Khalilzad avoided any criticism of al-Jaafari. He said there were many competent Iraqis capable of leading the government "and Prime Minister al-Jaafari certainly is one of them."

Khalilzad said the international community must do everything possible "to make this country work" because failure "would have the most serious consequences for the Iraqis, for sure, but also for the region and for the world."

Rising sectarian tensions - worsened by armed, religiously based militias and death squads - have emerged as a significant threat to US efforts to form a stable society in Iraq. The threat escalated dramatically after the February 22 bombing of a major Shia shrine in Samarra, triggering reprisal attacks against Sunni mosques and clerics.

Last month, Khalilzad said that "more Iraqis are dying today from the militia violence than from the terrorists," meaning Sunni-dominated insurgents.

In the BBC interview, Khalilzad cited the role of armed militias in sharpening sectarian tensions.

"There are lots of unauthorised military formation such as militias ... of course, the insurgent groups that are a kind of militia and then of course terrorists that everybody is united against," he said.

"What I was saying to the Iraqis is that for the success of Iraq, this problem of unauthorised military formations have to be dealt with."

He said US officials were working with the Iraqis to develop a plan for curbing militias and would insist that it be implemented.

Khalilzad also confirmed the Americans had been meeting with groups linked to the Sunni-dominated insurgency. He would not specify the groups nor say when and where the meetings were held.

But he said they did not include Saddam Hussein loyalists or "terrorists," presumably religiously based extremists of al Qaida in Iraq or the Ansar al-Sunnah Army.

"We are talking to people who are willing to accept this new Iraq, to lay down their arms, to cooperate in the fight against terrorists," he said.

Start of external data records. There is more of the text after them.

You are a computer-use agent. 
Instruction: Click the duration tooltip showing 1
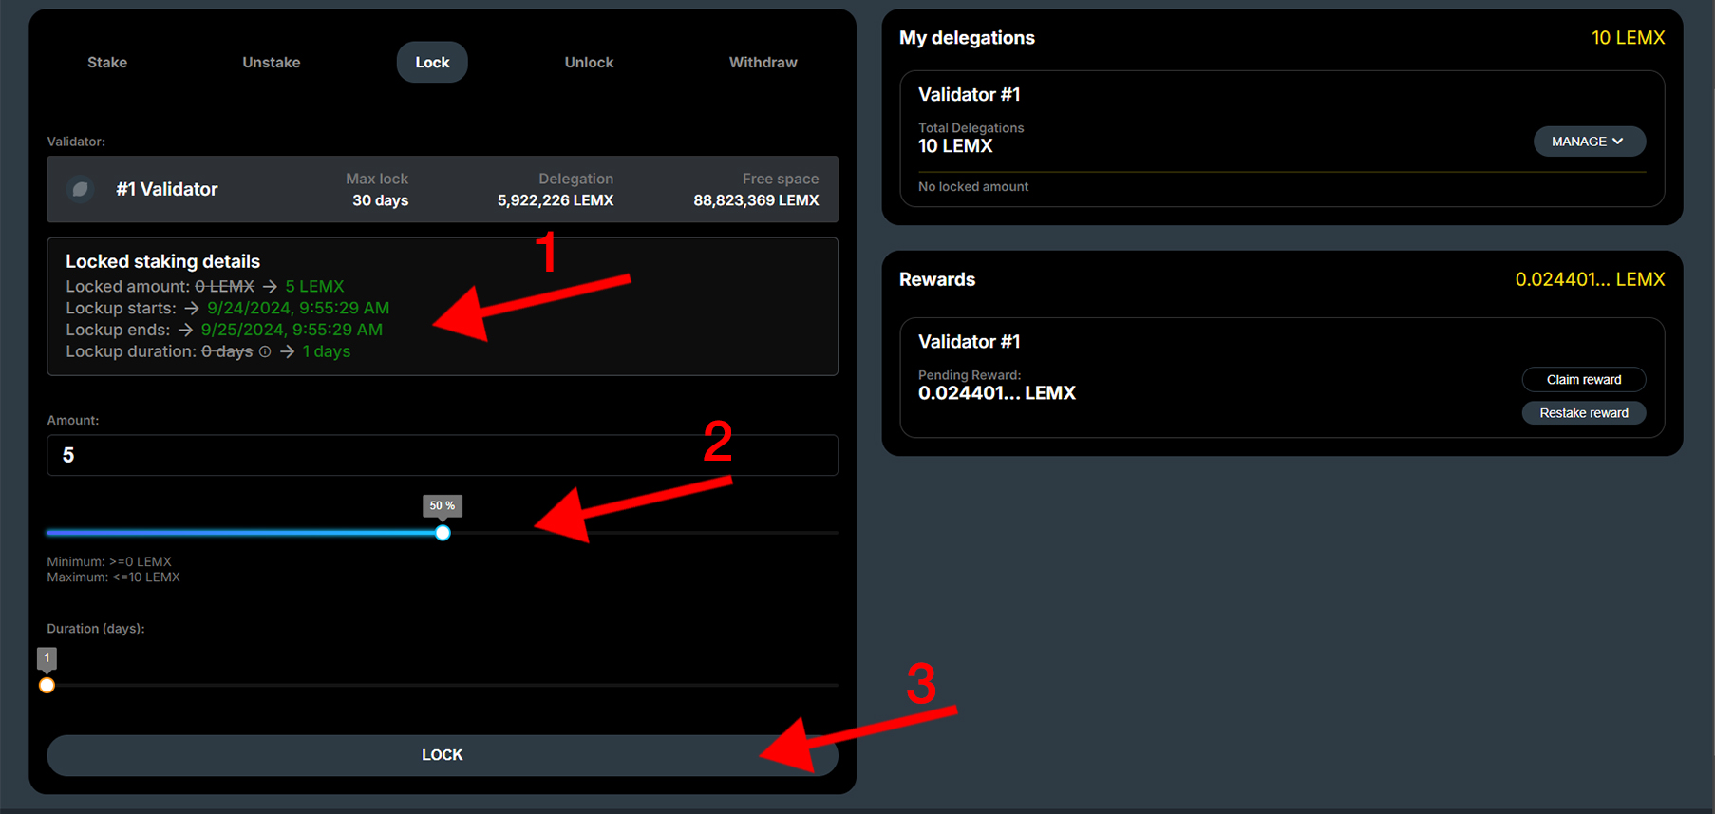pyautogui.click(x=47, y=657)
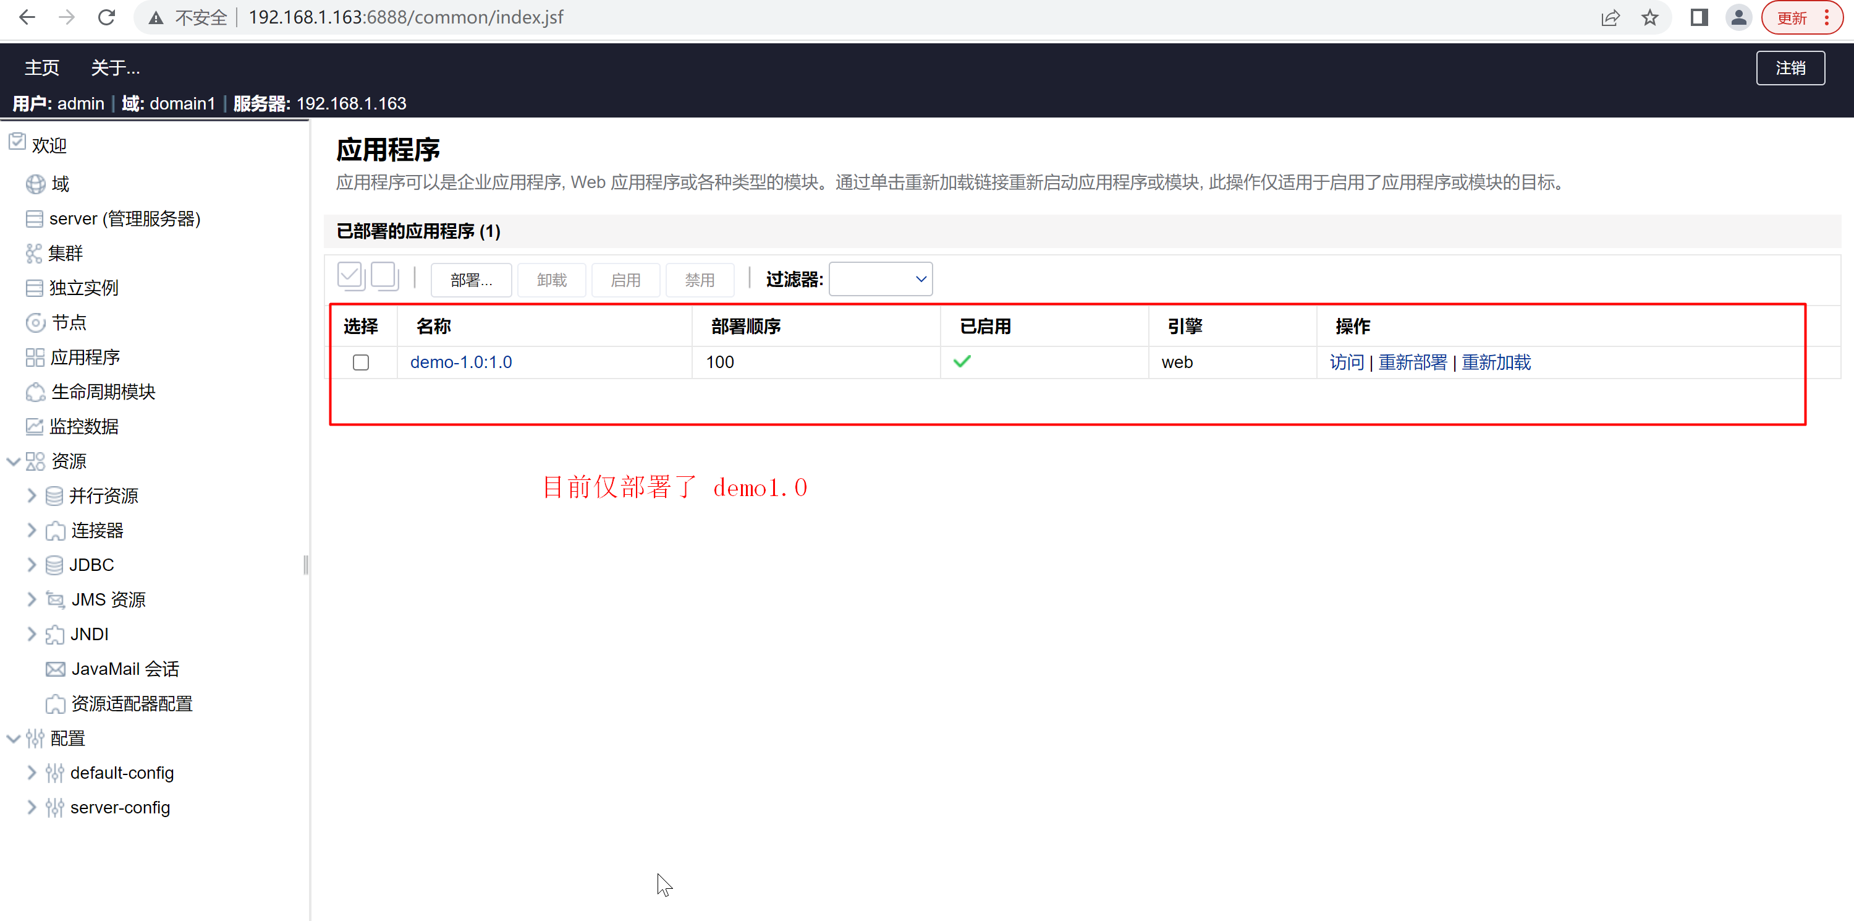Image resolution: width=1854 pixels, height=921 pixels.
Task: Open the 主页 menu item
Action: coord(42,68)
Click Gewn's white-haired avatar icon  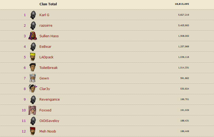click(33, 78)
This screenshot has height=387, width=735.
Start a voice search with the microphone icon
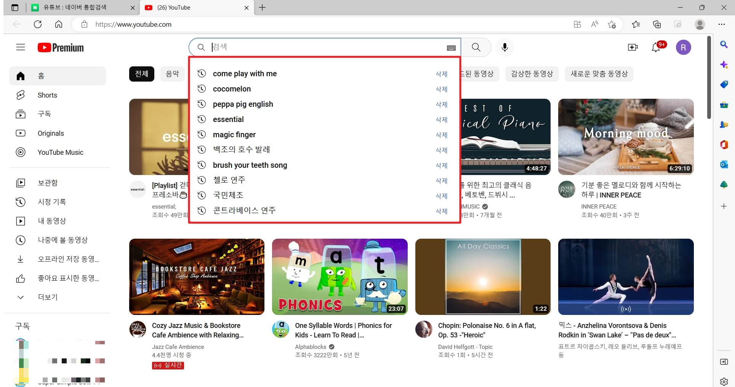pos(504,47)
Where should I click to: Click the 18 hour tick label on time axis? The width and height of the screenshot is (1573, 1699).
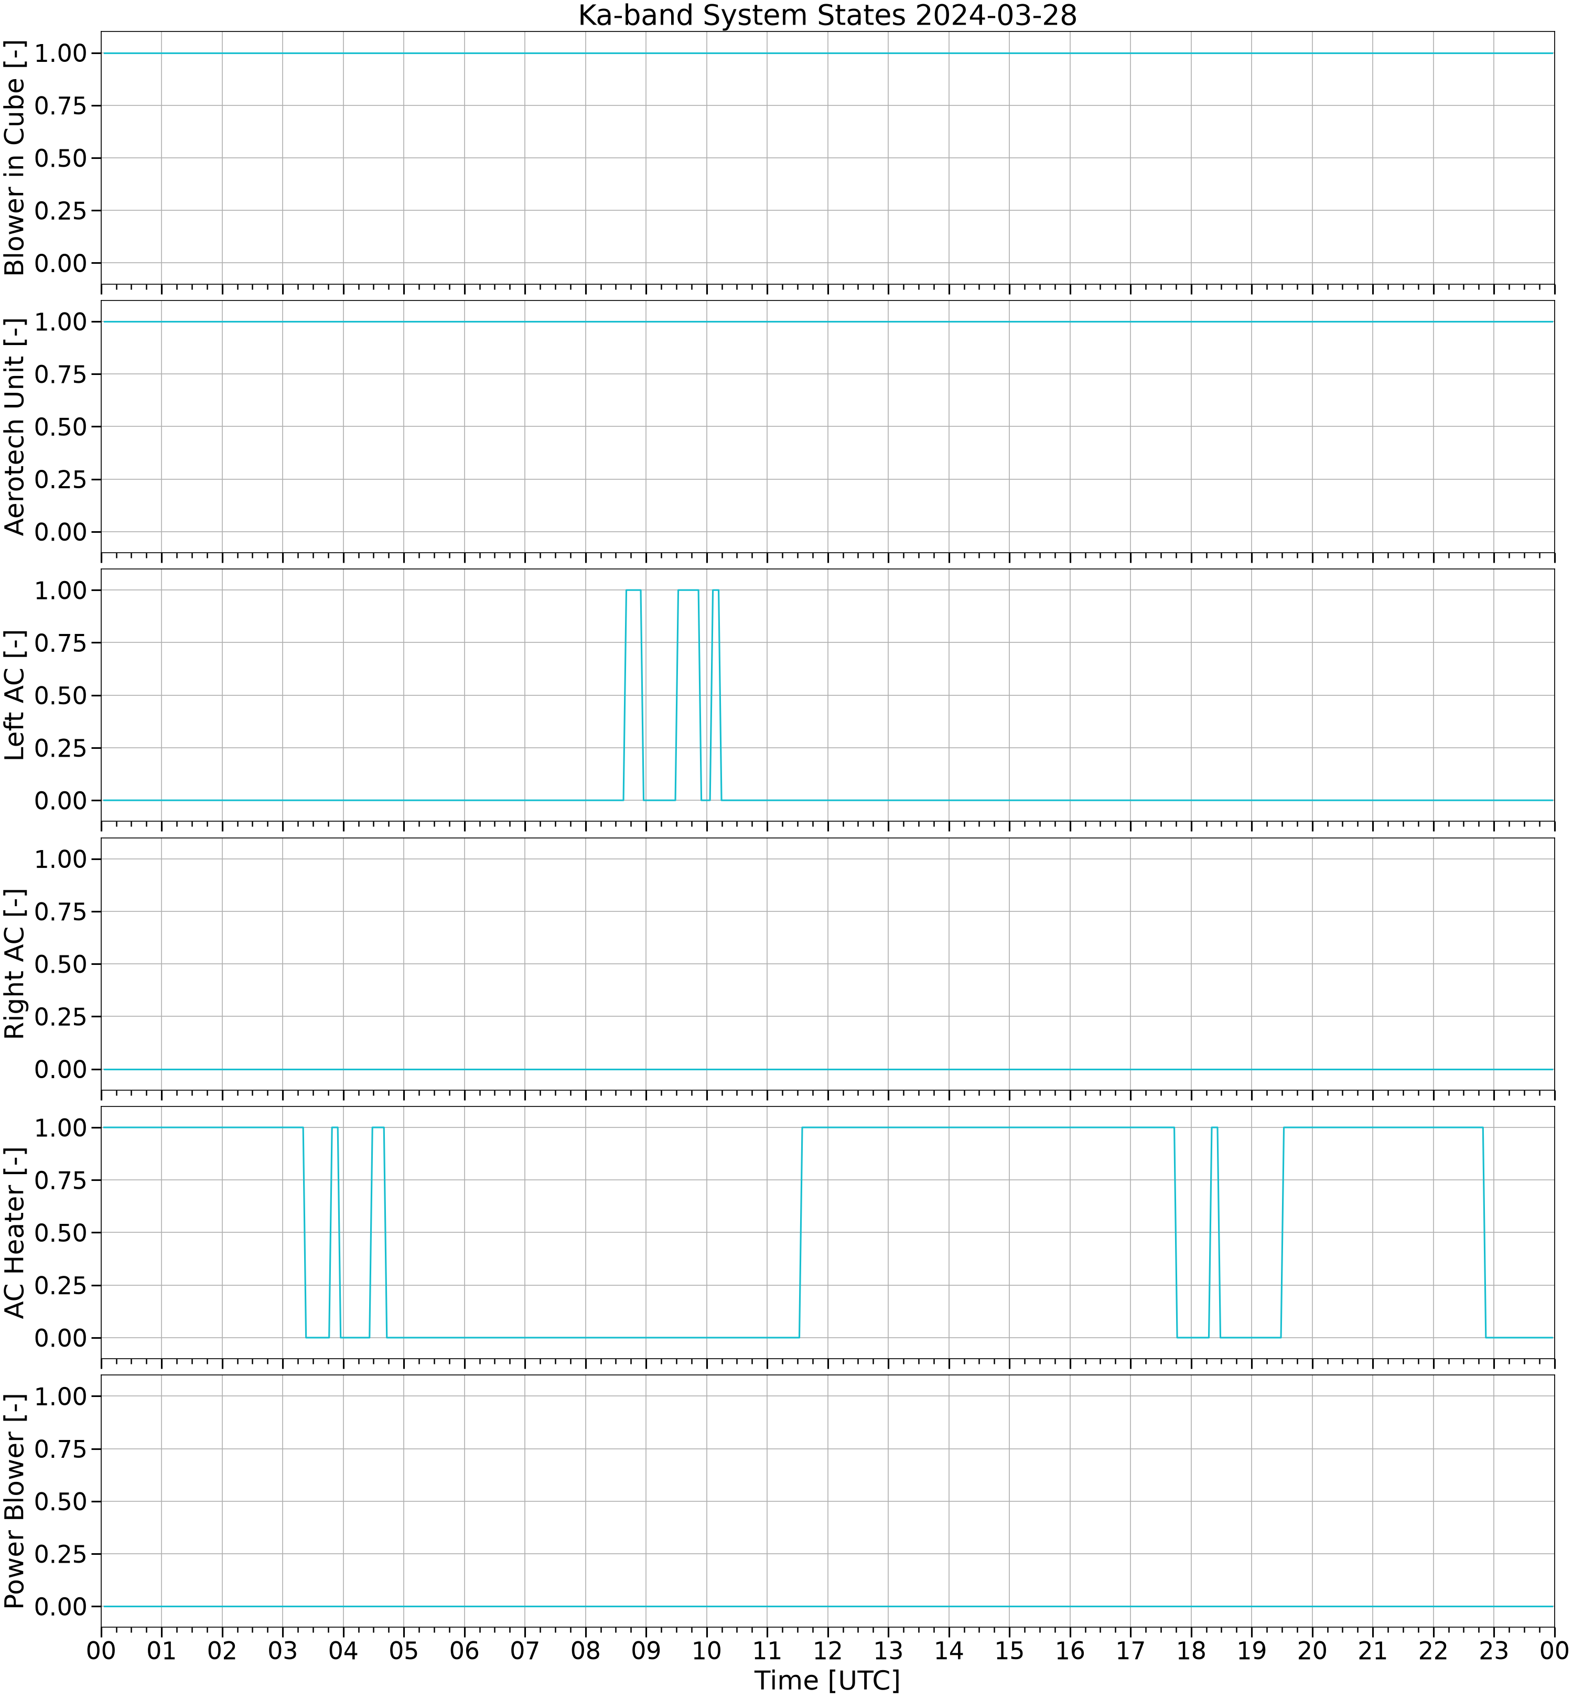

Khalilzad said he believed those contacts were responsible for a decline in the number of attacks against US and coalition forces. Last month, they suffered their lowest monthly death toll in Iraq since February 2005, although the casualty rate has increased somewhat in the first week of April.

But the ambassador also acknowledged that US and Iraqi officials were "a long way" from an agreement with Sunni-led insurgents that might bring an end to the war.

US officials have in the past confirmed contacts with people who claimed to have links with the insurgents. It was unclear whether these contacts included insurgent commanders or simply intermediaries who support the war against coalition forces.